A new, parallel network would have to at least be regulated, if not actually operated, by our government and perhaps a few other trusted parties. The initial candidates could be the “Five Eyes” of English-speaking nations that coordinate most closely on intelligence matters: the United States, Canada, the United Kingdom, Australia and New Zealand. These are also the countries that have shown the most willingness to stand against threats emanating from adversarial states and other places where internet criminals operate with impunity.

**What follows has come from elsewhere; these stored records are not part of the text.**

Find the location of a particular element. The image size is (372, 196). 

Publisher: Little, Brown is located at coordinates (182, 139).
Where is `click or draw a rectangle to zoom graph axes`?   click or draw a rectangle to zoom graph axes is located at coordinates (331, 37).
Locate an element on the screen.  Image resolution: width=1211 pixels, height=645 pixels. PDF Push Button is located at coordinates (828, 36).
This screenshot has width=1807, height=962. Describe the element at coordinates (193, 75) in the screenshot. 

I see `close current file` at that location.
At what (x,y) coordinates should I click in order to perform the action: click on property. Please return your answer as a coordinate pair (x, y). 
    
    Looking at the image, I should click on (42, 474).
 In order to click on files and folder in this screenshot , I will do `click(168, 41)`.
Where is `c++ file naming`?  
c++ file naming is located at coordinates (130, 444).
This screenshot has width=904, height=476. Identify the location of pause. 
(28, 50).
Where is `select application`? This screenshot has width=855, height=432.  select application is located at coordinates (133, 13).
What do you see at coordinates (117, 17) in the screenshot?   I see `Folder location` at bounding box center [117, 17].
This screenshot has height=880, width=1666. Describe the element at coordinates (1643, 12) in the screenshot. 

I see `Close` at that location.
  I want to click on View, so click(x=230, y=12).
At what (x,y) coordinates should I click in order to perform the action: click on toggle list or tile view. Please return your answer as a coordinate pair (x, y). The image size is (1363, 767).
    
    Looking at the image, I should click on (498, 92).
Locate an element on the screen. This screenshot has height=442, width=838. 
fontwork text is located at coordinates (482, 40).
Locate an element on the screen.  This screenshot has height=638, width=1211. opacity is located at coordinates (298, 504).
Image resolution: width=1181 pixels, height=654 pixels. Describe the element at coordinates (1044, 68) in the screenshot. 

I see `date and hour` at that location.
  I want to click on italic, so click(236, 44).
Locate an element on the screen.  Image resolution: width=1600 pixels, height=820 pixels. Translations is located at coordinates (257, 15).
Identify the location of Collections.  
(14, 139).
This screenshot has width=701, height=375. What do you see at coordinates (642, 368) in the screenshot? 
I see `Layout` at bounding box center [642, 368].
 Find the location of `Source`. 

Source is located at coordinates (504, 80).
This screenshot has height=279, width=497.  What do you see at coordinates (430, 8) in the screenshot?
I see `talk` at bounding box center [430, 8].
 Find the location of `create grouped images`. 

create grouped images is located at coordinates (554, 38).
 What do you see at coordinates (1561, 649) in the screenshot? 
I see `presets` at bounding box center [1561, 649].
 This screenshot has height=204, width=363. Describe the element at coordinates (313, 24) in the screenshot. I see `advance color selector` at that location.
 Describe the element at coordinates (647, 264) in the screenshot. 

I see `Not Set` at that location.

Of course these democratic nations, including our own, have experienced intelligence and privacy abuses too. There will surely be more to come. But the threat from inside our shores and from our close friends is nothing like the threat posed by the hostile state actors who would be shut out of the new system, except through closely monitored gateways.

As Hong Kongers well know, China abides by agreements and respects the rule of law only to the extent it serves its purposes, or when the cost of doing otherwise is greater than the perceived benefit. Margaret Thatcher predicted that the world would know what China was like if it moved on Hong Kong. She was right. Now the question is how we will put that knowledge to good use.